Stephen Fredman demonstrates that for Charles Reznikoff (1894–1976), a paradigmatic modernist poet and first-generation Jewish American of Eastern European (Russian) origins, Hellenism represented a site of desire, an approachable but untouchable reservoir of symbolic capital, something beautiful, like Keats’s urn, but encased in museum glass. However much he tried to access Greek culture through his intellectual labors, Reznikoff continually felt he could observe it only from the marginalized perspective of an ethnic outsider.

Reznikoff’s anxiety emerged over his relationship to Hellenism in poems from the 1920s. In poetry, he addresses the issue of his access to symbolic value. His poems express his wish to prove his worth to the Protestant gatekeepers of the academy at places such as Harvard, where young Jewish intellectuals from the Menorah Society helped found the Menorah Journal (1915–62), a highly influential journal that “made crucial contributions to the negotiations between Judaism and the emergent cultural modernism” (p. 7). The Menorah Journal was an early forum for Reznikoff’s work (p. 7).

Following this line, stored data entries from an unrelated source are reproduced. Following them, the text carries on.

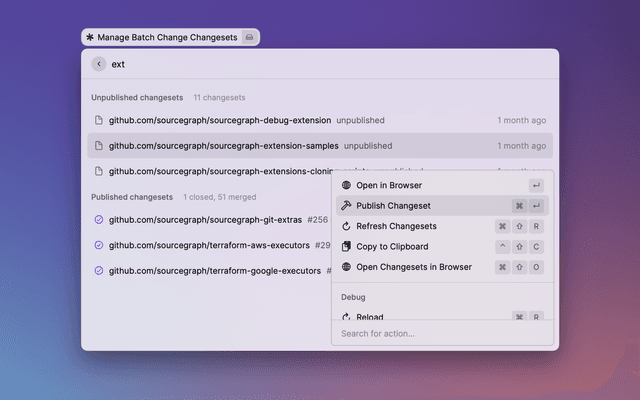Viewport: 640px width, 400px height.
Task: Click globe icon next to Open Changesets in Browser
Action: coord(346,267)
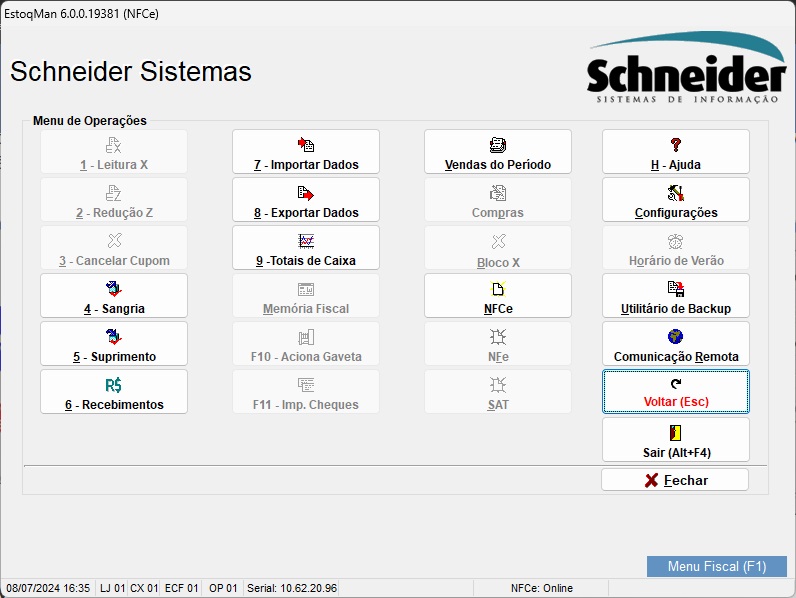This screenshot has height=598, width=796.
Task: Click the H - Ajuda question mark icon
Action: click(676, 145)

By emphasizing a Jewish poet’s relationship to Greek literature, Fredman in A Menorah for Athena makes an important contribution to our evolving sense of how modern literature can be interpreted through the lens of ethnicity. He shows that Reznikoff was, like H. D. [Hilda Doolittle] and Pound, fascinated with Greek poetry, but that his relationship to the material differed from theirs even if The Greek Anthology informed Reznikoff’s “objectivist” style. H. D. and Pound interpreted the Greek texts as examples of a purely aesthetic model from which to build a new kind of poetry—“verbal concision, formal density and suppleness, and eschewal of subjective effusions”—, as a way to inform their Imagist goals (p. 2). H. D. and Pound, in other words, adhered to Matthew Arnold’s influential association of Hellenism with aestheticism, and Hebraism with a Puritanical strain of English culture that privileged “right doing” at the expense of a celebration of beauty for its own sake. For Reznikoff, the Greek materials registered what Fredman calls his “liminal position between cultures” (p. 2):

Placing himself in a symbolic position of betweenness—between Hebraism and Hellenism, between Judaism and modernism, . . . Reznikoff joins not only the other Objectivist poets but also an entire generation of American Jewish intellectuals. Sensing an opportunity to overcome a two-thousand-year history of marginalization, these Jews are hungry to enter the mainstream of American culture. The most ready route that presents itself involves refiguring the authoritative dichotomy between Hebraism and Hellenism in such a way that it supports rather than impedes their entry.

(p. 7)

Reznikoff held a law degree from New York University, worked as a script analyst for a major film producer in Hollywood, and was an influential poet and chronicler of [End Page 127] American legal history and of the places where Jews had made an impact on colonial American life such as in Charleston, South Carolina. His poetry, however, suggests that he could never quite overcome the feeling of inferiority that stemmed from his humble beginning as a Jew born in 1894 in the “Jewish Ghetto” of Brownsville, Brooklyn, New York, and with familial origins in Russia. Regardless of how learned he became in Greek culture, he viewed prestigious artifacts such as a sculpture of Athena in his poem entitled “Hellenist” from the position of “barbarian”:

As I, barbarian, at last, although slowly, could read Greek, at “blue-eyed Athena” I greeted her picture that had long been on the wall: The head slightly bent forward under the heavy helmet, as if to listen; the beautiful lips slightly scornful.

(CP 1.107)

Unworthy of the gaze of the scornful Athena in “Hellenist,” he eventually did come to subvert the meaning of imagism by associating the documentary style with “Hebraic” ethics, or “right doing,” through social realism in other poems. “Imagism” became the “grammar” for an “objective” historian who sought, in Fredman’s terms, “to dispel the...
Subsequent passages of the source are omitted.